Its tall, finely-proportioned tower and spire, which indeed is the chief attribute of grace and symmetry, is of the fourteenth century, and, though plain and primitive in its outlines, is far more pleasing than the crocketed and rococo details which in a later day were composed into something which was thought to be a spire.
In the earliest days of its history, this rather bare and cold church was a Benedictine monastery whose primitive church dated as far back as the seventh century. There are yet remains of a cloister which may have belonged to the early church of this monastic house, and as such is highly interesting, and withal pleasing.

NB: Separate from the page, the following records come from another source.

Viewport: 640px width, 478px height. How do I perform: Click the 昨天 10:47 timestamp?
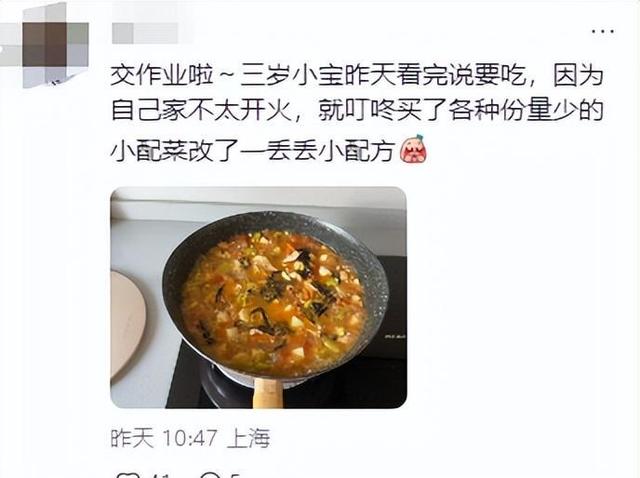[164, 438]
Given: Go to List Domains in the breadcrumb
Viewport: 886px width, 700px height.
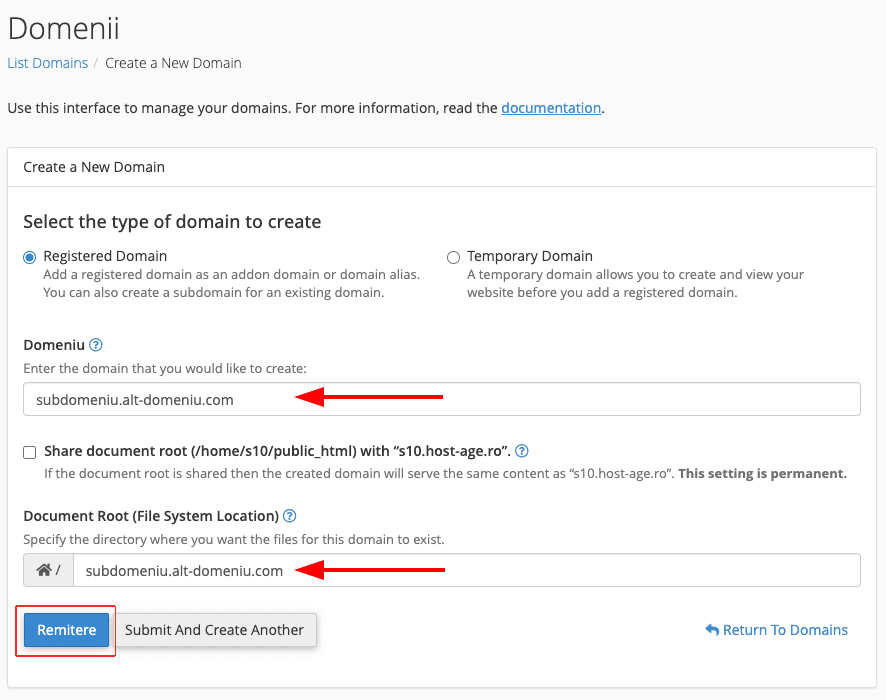Looking at the screenshot, I should tap(47, 63).
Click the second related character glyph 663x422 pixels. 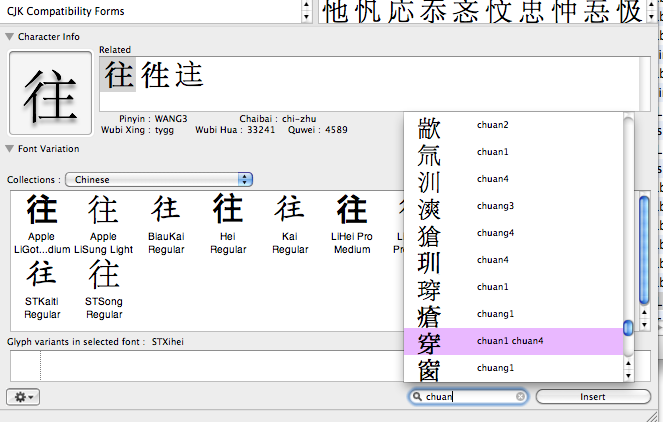(154, 75)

The bishopric was founded in 1317 by Arnaud de St. Astier. The Revolution caused much devastation here in the precincts of this cathedral, which was first stripped of its trésor, and finally of its dignity, when the see was abolished.
XI
ST. PIERRE D'ANGOULÊME
Angoulême is often first called to mind by its famous or notorious Duchesse, whose fame is locally perpetuated by a not very suitable column, erected in the Promenade Beaulieu in 1815. There is certainly a wealth of romance to be conjured up from the recollection of the famous Counts of Angoulême and their adherents, who made their residence in the ancient château which to-day forms in part the Hôtel de Ville, and in part the prison. Here in this château was born Marguerite de Valois, the Marguerite of Marguerites, as François I. called her; here took welcome shelter, Marie de Medici after her husband's assassination; and here, too, much more of which history tells.
What most histories do not tell is that the cathedral of St. Pierre d'Angoulême, with the cathedral of St. Front at Périgueux and Notre Dame de Poitiers, ranks at the very head of that magnificent architectural style known as Aquitanian.
St. Ansone was the first bishop of the diocese—in the third century. The see was then, as now, a suffragan of Bordeaux. Religious wars, here as throughout Aquitaine, were responsible for a great unrest among the people, as well as the sacrilege and desecration of church property.